Os jardins das cidades são o local por excelência para um contacto com a Natureza, mas não são os únicos. Onde quer que haja árvores, pode haver chapim-azul (Cyanistes caeruleus) a fazer-se anunciar com o seu canto característico. Outro som habitual nas cidades é o canto da milheirinha (ou chamariz, Serinus serinus), cujo macho se identifica bem pelo seu tom amarelo.

Chapim-azul (Cyanistes caeruleus). Foto: Ann/Pixabay
Macho de milheirinha ou chamariz (Serinus seriunus). Foto: Charles J. Sharp

Também as toutinegras (Sylvia sp.) e o chapim-real (Parus major) são bastante comuns, e junto a muros de pedra, prédios ou casas poderá avistar a mancha vermelha da cauda do rabirruivo (Phoenicurus ochruros).

Nesta altura do ano, ao amanhecer e ao fim de tarde ouvem-se os gritos estridentes dos andorinhões-pretos (Apus apus) a entrar e a sair dos ninhos sob as telhas.
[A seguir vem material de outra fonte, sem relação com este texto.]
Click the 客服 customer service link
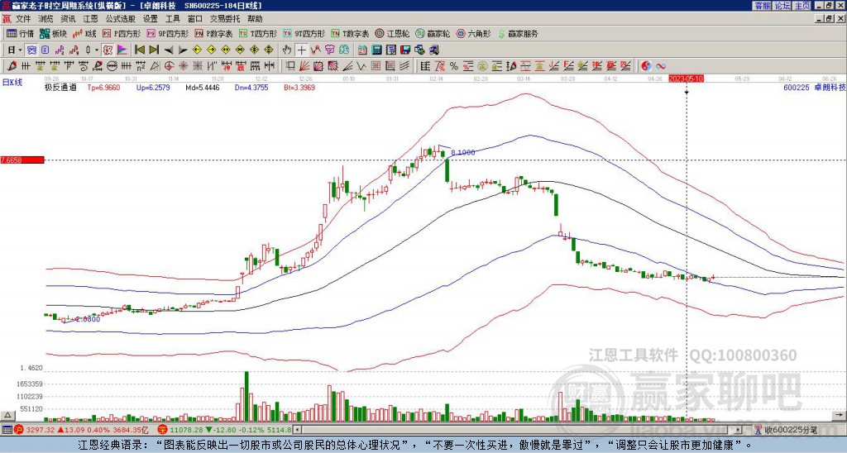This screenshot has height=453, width=847. (762, 6)

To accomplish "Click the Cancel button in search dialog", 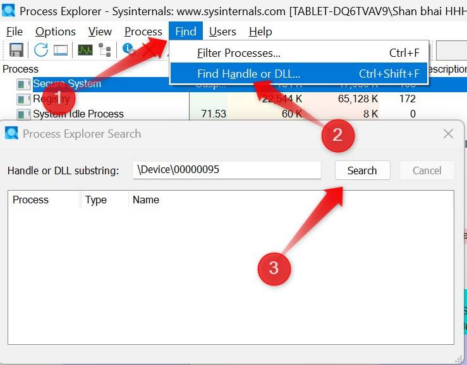I will (427, 171).
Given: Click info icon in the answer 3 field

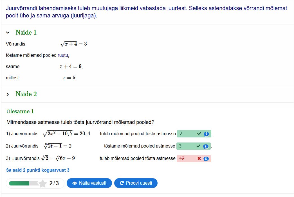Looking at the screenshot, I should [x=206, y=146].
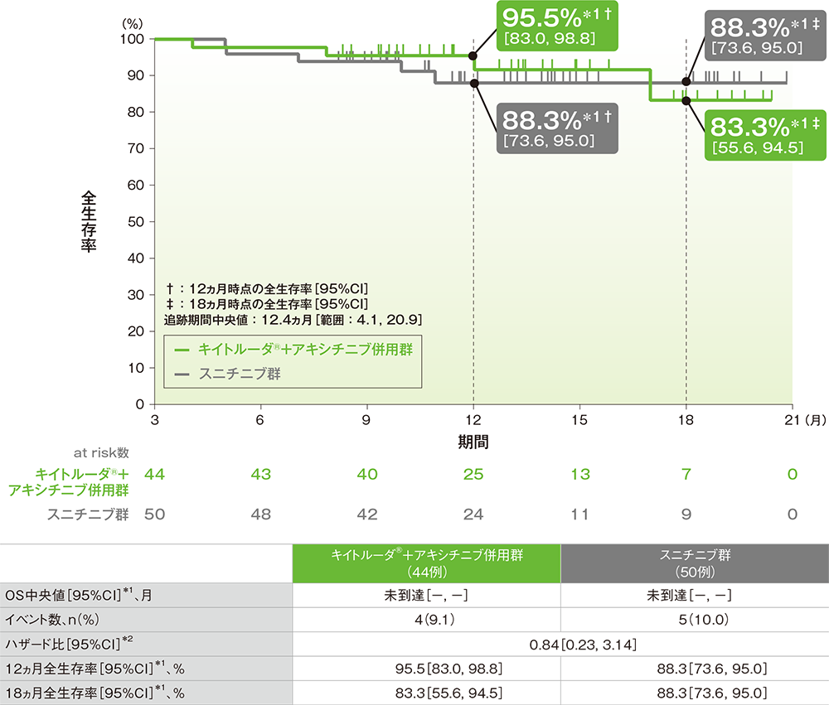Click the green line legend for キイトルーダ+アキシチニブ併用群
The image size is (829, 705).
click(x=294, y=350)
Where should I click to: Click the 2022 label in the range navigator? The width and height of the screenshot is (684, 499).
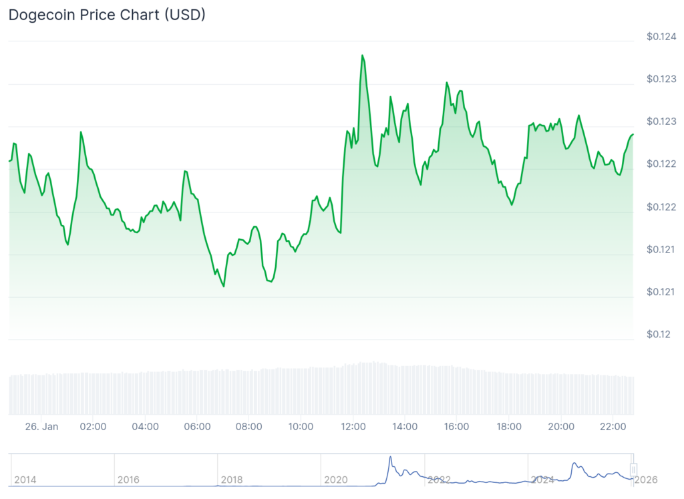(439, 480)

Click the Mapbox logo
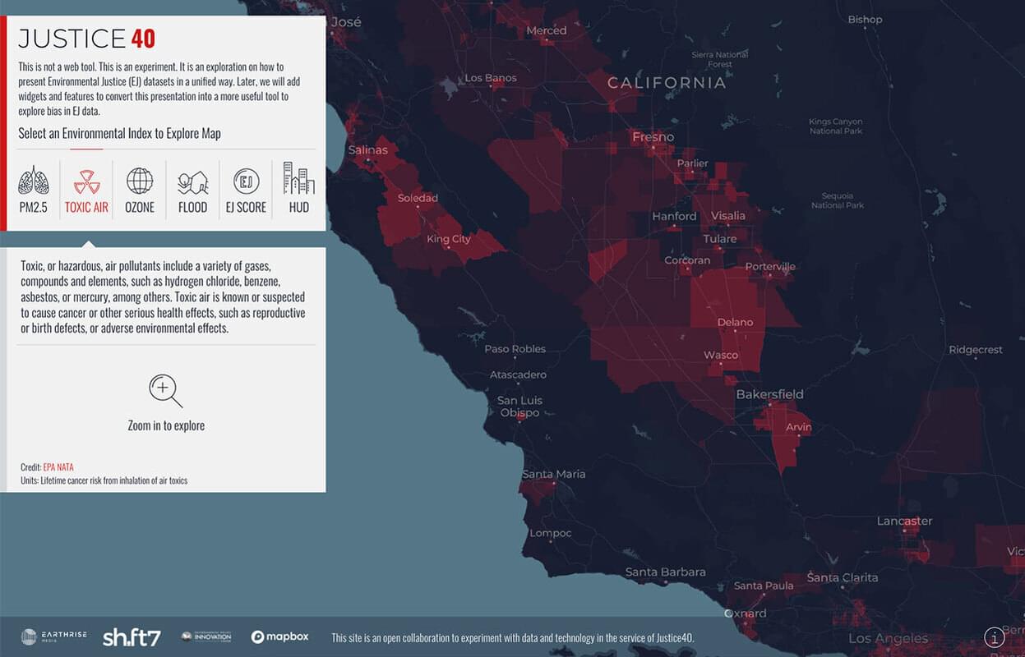[279, 637]
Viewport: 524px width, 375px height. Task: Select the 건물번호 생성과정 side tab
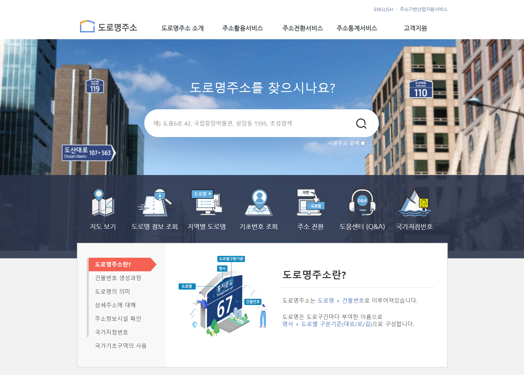118,278
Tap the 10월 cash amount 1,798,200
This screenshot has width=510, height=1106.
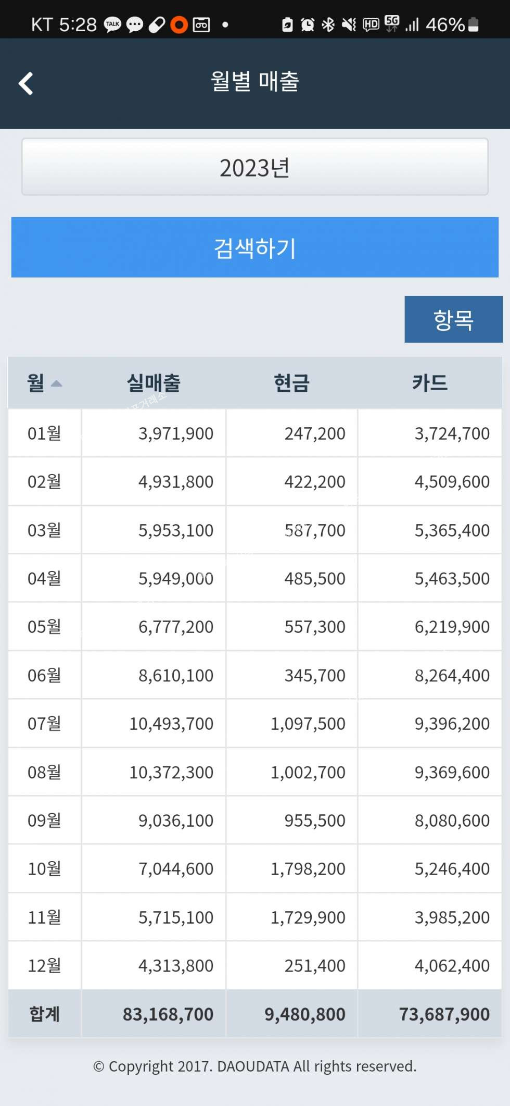coord(308,869)
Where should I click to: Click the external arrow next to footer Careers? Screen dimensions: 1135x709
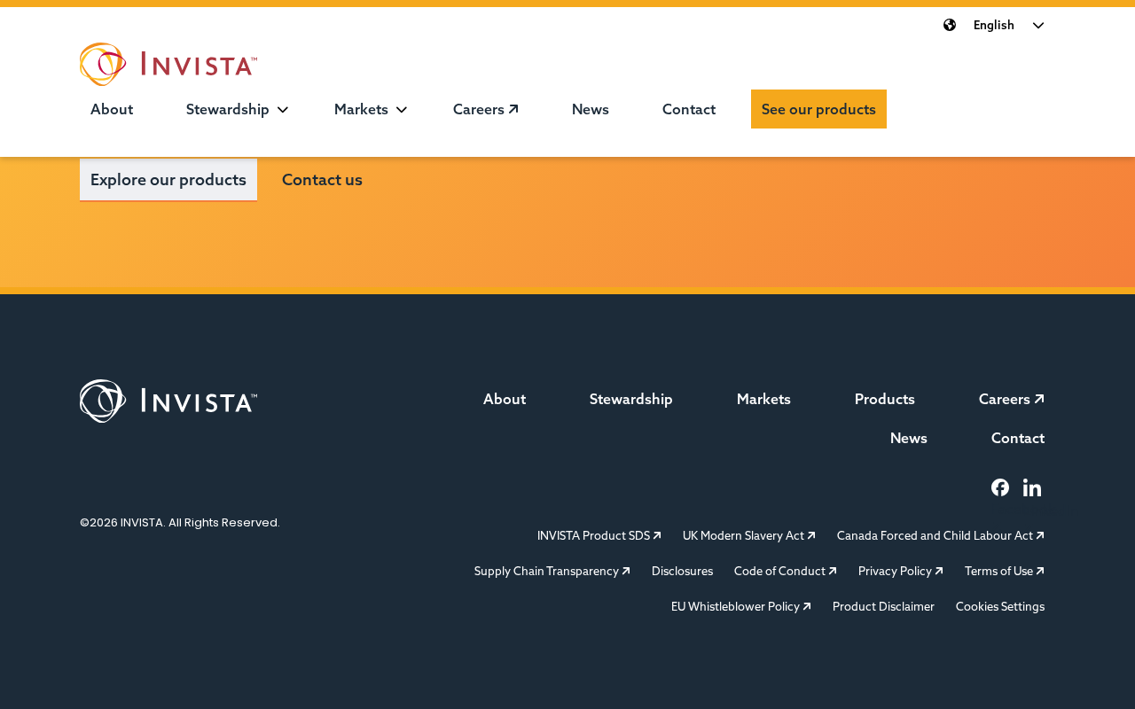[1039, 399]
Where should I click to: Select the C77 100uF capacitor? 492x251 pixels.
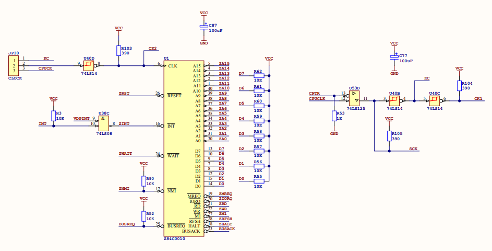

Em muitas cidades, pode ver “condomínios” de andorinha-dos-beirais (Delichon urbicum) no topo dos prédios.

Andorinha-dos-beirais (Delichon urbicum). Foto: Michael Palmer/Wiki Commons

 Olhar para cima numa cidade pode revelar habitantes mais inesperados. Prédios altos com cavidades são bons locais para as aves de rapina repousarem ou até fazerem o ninho. Em Lisboa, por exemplo, na Torre do Tombo e no edifício da Caixa Geral de Depósitos, é frequente verem-se peneireiros (Falco tinnunculus). Estas pequenas aves de rapina de corpo cor de ferrugem e cabeça cinzento-azulada são também uma presença comum em Beja e Évora, por exemplo. Em Évora, se passear no centro histórico, dentro das muralhas, poderá também encontrar gralhas-de-nuca-cinzenta (Corvus monedula). Este corvídeo vê-se também na Guarda, na zona da Sé.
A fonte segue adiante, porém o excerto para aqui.